Dino Frisullo (1952-2003), impegnato nel movimento antirazzista e per i diritti umani, per la pace e la liberazione dei popoli, fondatore delle associazioni "Senzaconfine" e "Azad", per il suo impegno di solidarieta' con il popolo kurdo e' stato detenuto in Turchia. E' deceduto il 6 giugno 2003 nel giorno del suo cinquantunesimo compleanno. Tra le opere di Dino Frisullo: L'utopia incarcerata, L'altritalia, Roma 1998; Se questa e' Europa, Odradek, Roma 1999; postumo e' apparso Sherildan, La citta' del sole, Napoli 2003. Alcune testimonianze in ricordo di Dino Frisullo sono nei nn. 577 e 1008 di questo foglio]
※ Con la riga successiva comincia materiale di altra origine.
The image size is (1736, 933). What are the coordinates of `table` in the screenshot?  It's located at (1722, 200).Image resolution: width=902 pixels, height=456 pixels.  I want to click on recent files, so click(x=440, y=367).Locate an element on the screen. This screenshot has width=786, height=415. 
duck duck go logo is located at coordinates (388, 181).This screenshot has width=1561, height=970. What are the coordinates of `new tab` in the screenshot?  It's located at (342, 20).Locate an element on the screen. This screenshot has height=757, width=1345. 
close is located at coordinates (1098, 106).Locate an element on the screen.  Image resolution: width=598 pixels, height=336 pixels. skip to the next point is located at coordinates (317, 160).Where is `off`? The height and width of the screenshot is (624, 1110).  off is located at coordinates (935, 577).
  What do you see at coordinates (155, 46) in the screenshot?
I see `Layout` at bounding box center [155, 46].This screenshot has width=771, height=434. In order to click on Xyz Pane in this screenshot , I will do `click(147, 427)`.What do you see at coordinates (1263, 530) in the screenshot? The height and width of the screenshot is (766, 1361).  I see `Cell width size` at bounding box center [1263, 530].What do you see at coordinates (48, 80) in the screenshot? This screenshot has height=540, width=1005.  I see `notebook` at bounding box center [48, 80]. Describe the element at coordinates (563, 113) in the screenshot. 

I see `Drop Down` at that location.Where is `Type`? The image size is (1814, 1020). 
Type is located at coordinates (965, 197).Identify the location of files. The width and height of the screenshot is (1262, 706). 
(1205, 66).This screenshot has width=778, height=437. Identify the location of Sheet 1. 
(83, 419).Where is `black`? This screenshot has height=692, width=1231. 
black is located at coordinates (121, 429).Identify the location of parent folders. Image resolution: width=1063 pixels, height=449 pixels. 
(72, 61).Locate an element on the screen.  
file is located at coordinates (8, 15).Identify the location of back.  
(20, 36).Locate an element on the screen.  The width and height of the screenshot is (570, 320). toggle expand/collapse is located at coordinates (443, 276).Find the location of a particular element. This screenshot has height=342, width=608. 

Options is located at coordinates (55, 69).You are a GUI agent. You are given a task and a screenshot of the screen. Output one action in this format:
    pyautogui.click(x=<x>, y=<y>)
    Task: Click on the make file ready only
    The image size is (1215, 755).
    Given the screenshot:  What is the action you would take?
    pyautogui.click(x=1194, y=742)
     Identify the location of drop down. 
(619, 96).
Comunque si concluda la duplice indagine giudiziaria per malversazioni e lesioni sul centro Regina Pacis, sara' ben difficile che qualcuno riproponga quest'esperienza a modello per fantasiosi premi Nobel per l'accoglienza, dopo che si sono levati i veli che ne occultavano il cinico funzionamento da istituzione totale. Non sono bastati gli anatemi di Fitto e dei politici salentini sugli antirazzisti "mistificatori, intolleranti, destabilizzatori delle strutture civili e religiose", ne' la difesa d'ufficio di Mantovano in parlamento. E non bastera' neppure il silenzio ipocrita di quella parte dell'attuale opposizione che condivide, e a quanto pare non rinnega, la responsabilita' della passata canonizzazione di mons. Ruppi e della sua creatura.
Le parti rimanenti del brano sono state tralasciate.